Sering kali, indikator-indikator kinerja yang disusun dengan rapi dan stabil dari tahun ke tahun justru dapat menjadi jebakan. Terlalu rapi dan indahnya data perlu dipertanyakan, sebab bisa menyembunyikan dinamika yang sesungguhnya terjadi. Narasi data yang “indah” cenderung lebih berbahaya karena manusia memiliki kecenderungan psikologis untuk menciptakan cerita agar kejadian-kejadian yang kompleks terlihat masuk akal. Ini yang dikenal sebagai narrative fallacy—kekeliruan dalam membangun narasi dari sesuatu yang sebenarnya bersifat acak.

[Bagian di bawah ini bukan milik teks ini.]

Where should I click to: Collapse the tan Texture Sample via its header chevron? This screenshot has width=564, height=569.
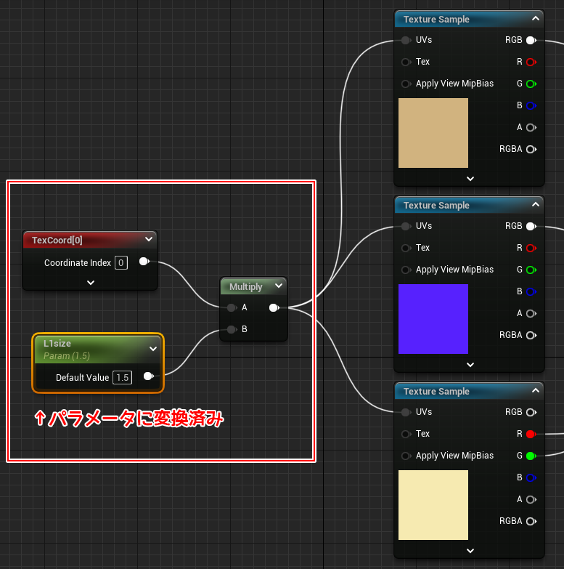pyautogui.click(x=536, y=19)
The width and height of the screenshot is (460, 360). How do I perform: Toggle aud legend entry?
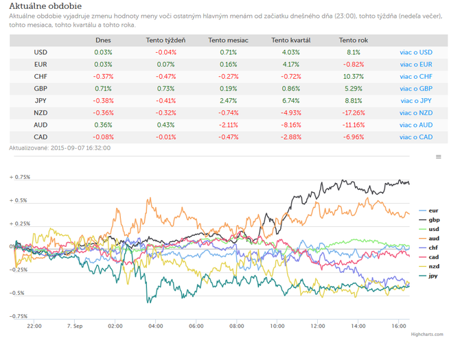click(429, 239)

Dalam praktik pemerintahan, kesalahan narasi ini bisa sangat kentara. Misalnya, ketika target tidak tercapai, narasinya menjadi, “Target tidak tercapai karena COVID, tetapi tetap terjadi pertumbuhan positif.” Atau “Pembangunan jalan terhambat karena cuaca ekstrem, namun capaian tetap 87% dari target.” Bahkan ketika target penurunan kemiskinan gagal, muncul narasi seperti, “Karena pandemi, kami gagal mencapai target. Namun intervensi Bansos telah menyelamatkan ribuan warga dari jatuh ke bawah garis kemiskinan.” Ini adalah contoh framing kegagalan sebagai setengah keberhasilan. Padahal, narasi seperti ini cenderung mengabaikan bahwa asumsi dasar dalam perencanaan tidak tahan terhadap guncangan, serta gagal belajar bahwa kejadian luar biasa bisa selalu terjadi.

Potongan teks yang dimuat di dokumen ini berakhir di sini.